▼▼▼

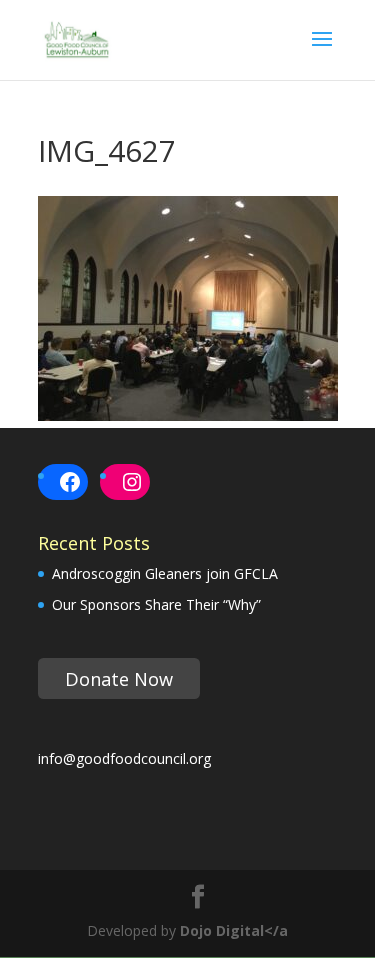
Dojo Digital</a (234, 930)
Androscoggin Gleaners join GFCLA (165, 573)
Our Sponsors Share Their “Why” (156, 604)
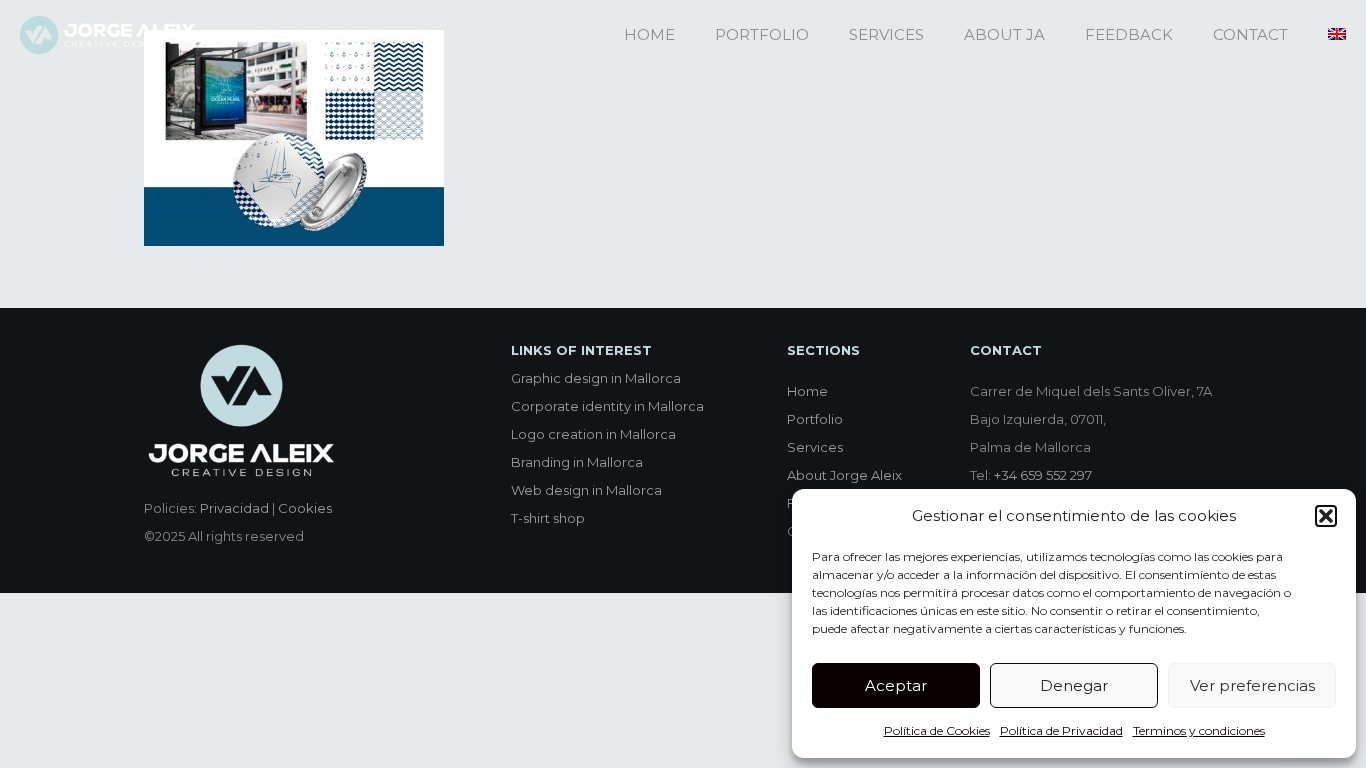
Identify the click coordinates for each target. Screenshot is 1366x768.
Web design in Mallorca (586, 490)
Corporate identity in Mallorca (607, 406)
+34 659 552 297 (1043, 475)
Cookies (305, 508)
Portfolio (815, 419)
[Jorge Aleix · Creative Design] (108, 35)
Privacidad (234, 508)
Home (807, 391)
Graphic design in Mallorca (596, 378)
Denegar (1074, 685)
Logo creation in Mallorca (593, 434)
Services (815, 447)
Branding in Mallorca (577, 462)
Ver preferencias (1252, 685)
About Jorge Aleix (844, 475)
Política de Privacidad (1061, 730)
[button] (1326, 516)
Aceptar (896, 685)
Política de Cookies (937, 730)
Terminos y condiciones (1199, 730)
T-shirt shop (548, 518)
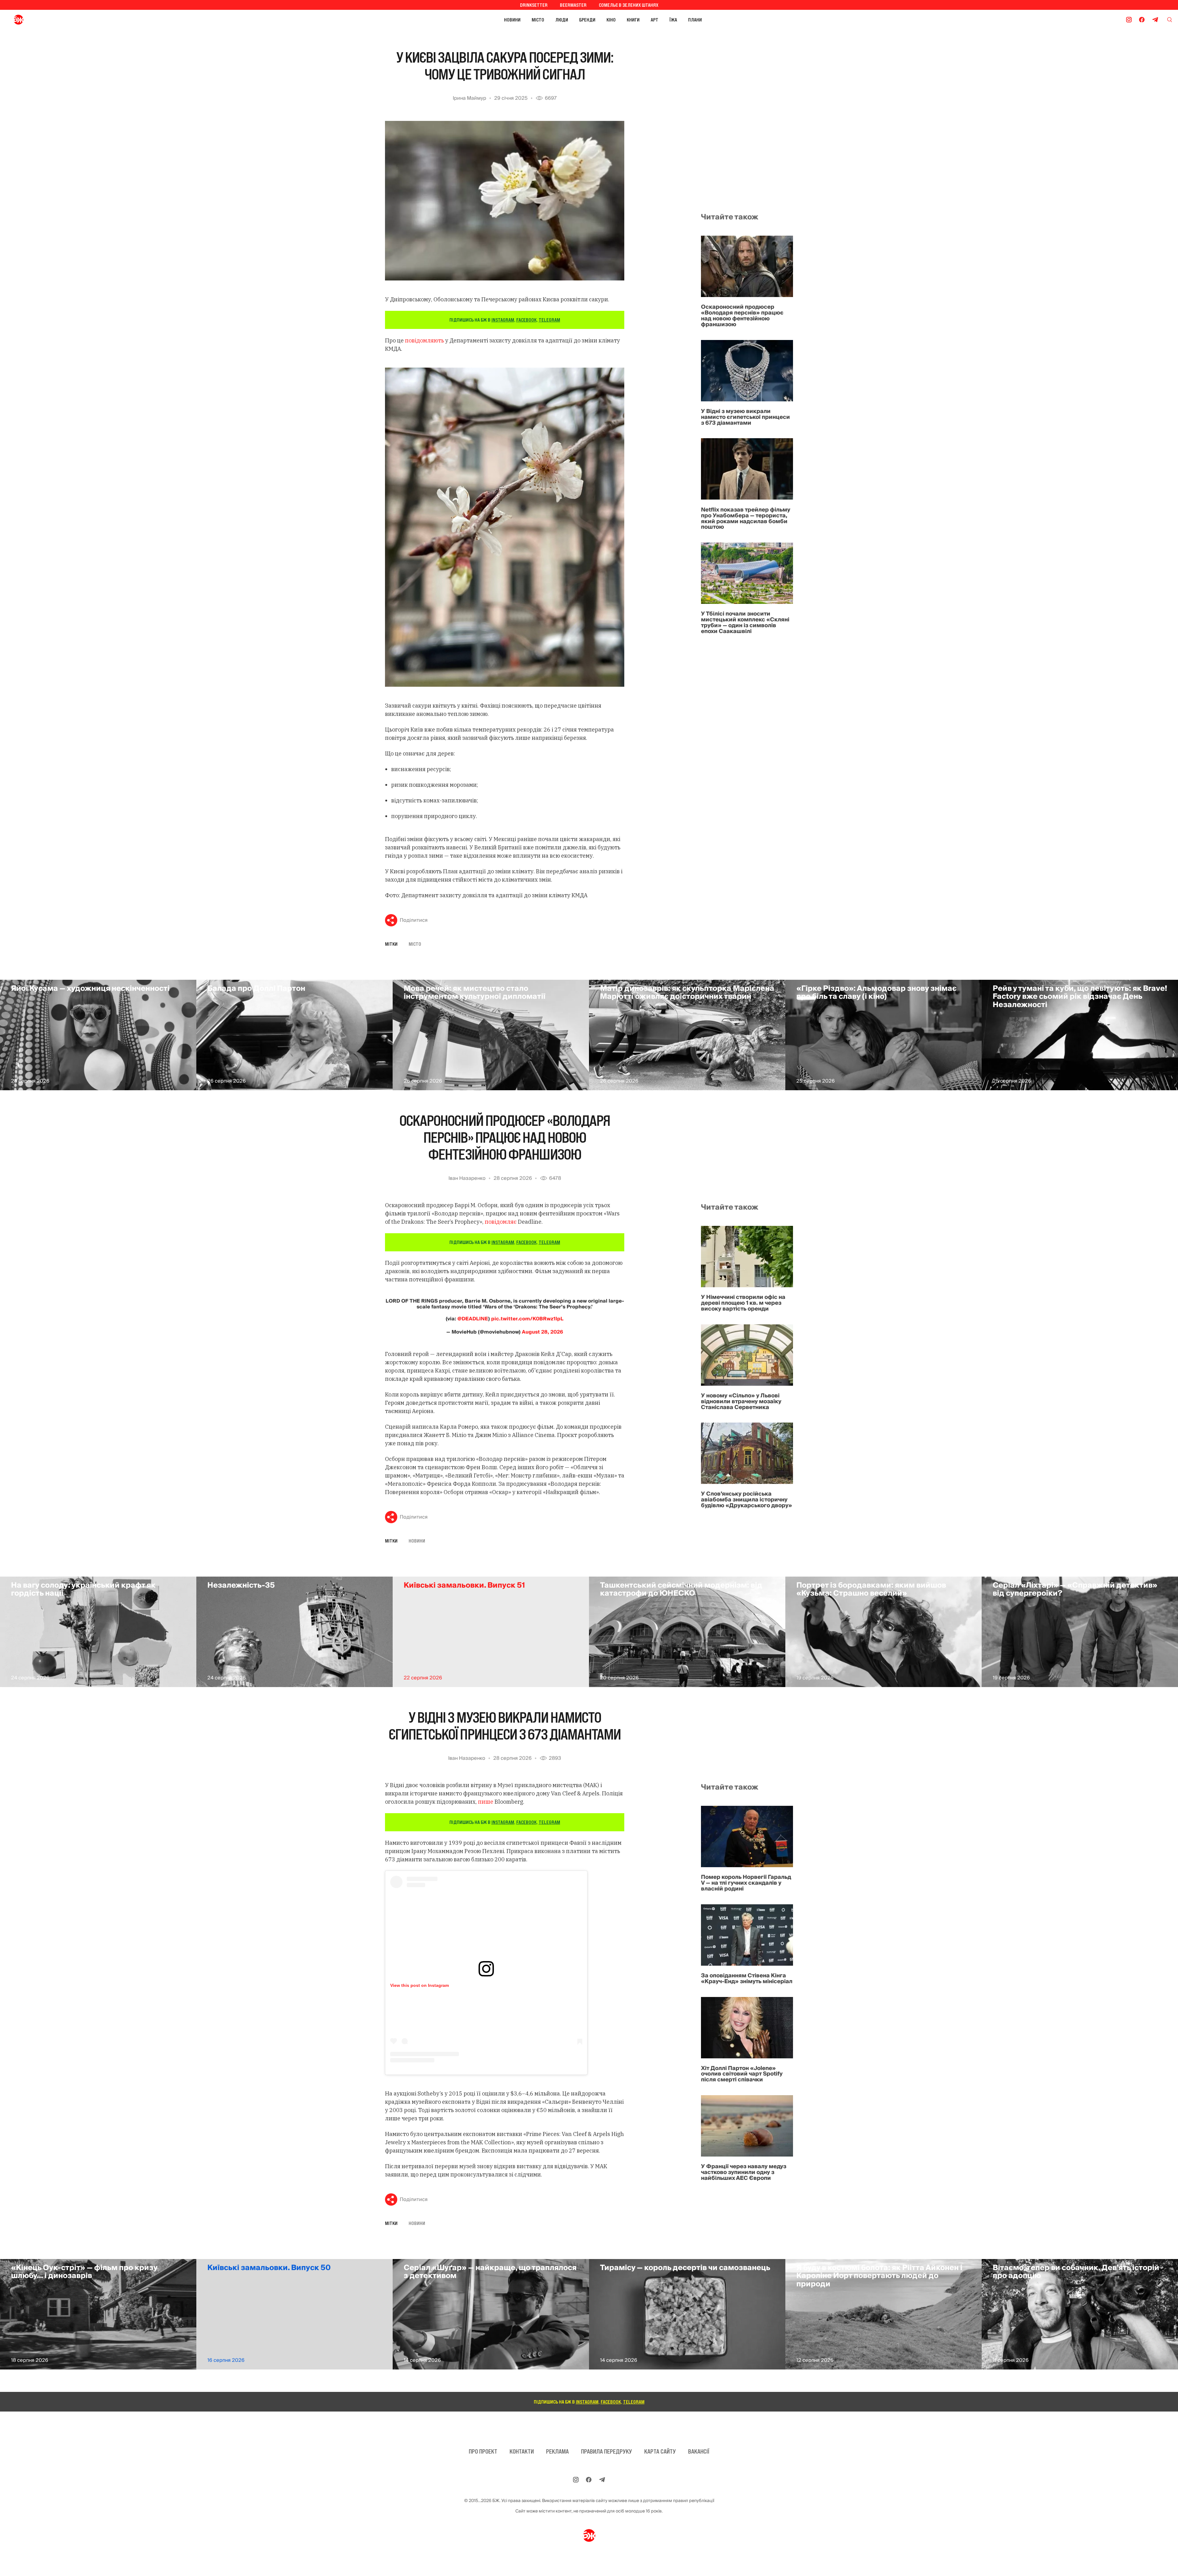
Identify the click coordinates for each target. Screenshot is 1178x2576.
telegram (549, 319)
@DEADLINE (472, 1319)
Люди (561, 19)
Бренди (587, 19)
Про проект (483, 2451)
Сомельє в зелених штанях (628, 5)
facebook (526, 319)
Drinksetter (534, 5)
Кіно (611, 19)
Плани (695, 19)
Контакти (522, 2451)
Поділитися (414, 920)
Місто (538, 19)
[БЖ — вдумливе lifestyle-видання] (45, 19)
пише (485, 1801)
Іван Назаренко (467, 1178)
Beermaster (573, 5)
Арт (654, 19)
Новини (512, 19)
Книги (633, 19)
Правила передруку (606, 2451)
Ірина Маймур (469, 98)
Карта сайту (660, 2451)
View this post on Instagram (419, 1985)
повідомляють (424, 340)
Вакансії (698, 2451)
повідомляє (501, 1221)
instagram (502, 319)
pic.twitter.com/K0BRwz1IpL (527, 1319)
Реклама (557, 2451)
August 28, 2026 (542, 1332)
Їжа (673, 19)
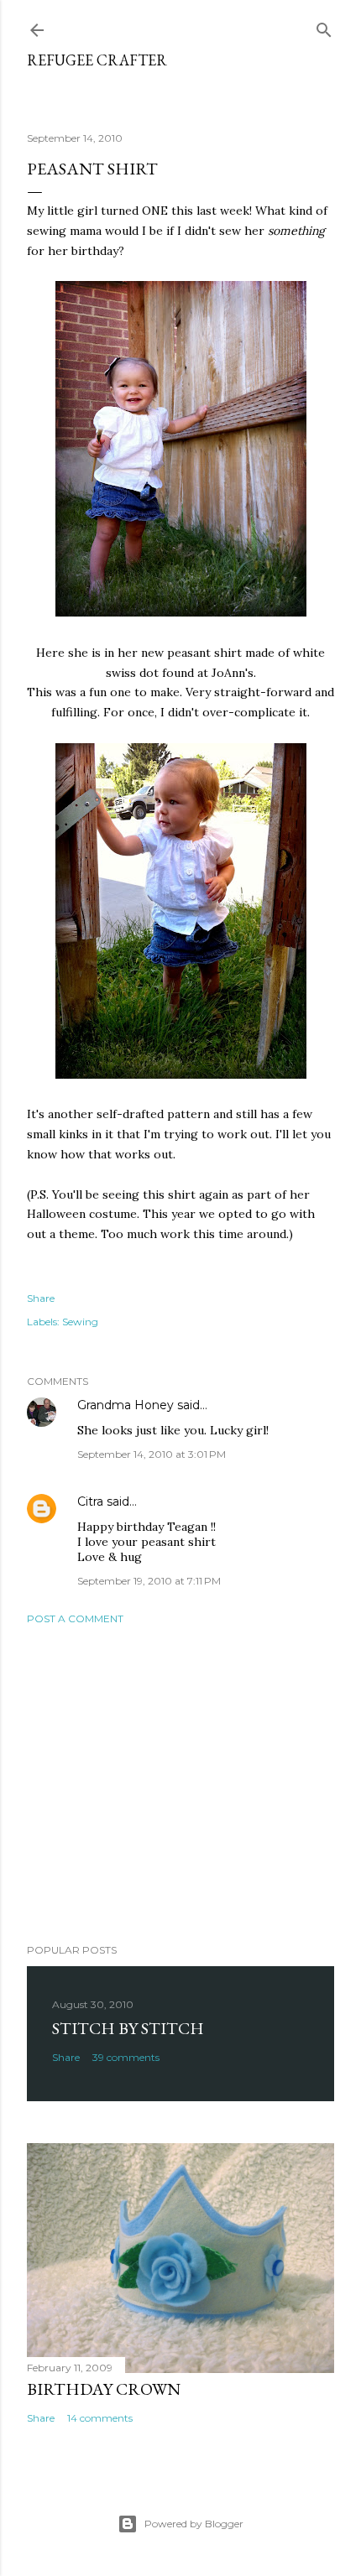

▲▲▲

[WORK REQUIRED] For each line above that includes "target", copy the line.

[EXPECTED ANSWER]
Identify the click coordinates for each target. Screenshot is 1366x768.
Identify the click coordinates for each target. Screenshot is 1178x2576.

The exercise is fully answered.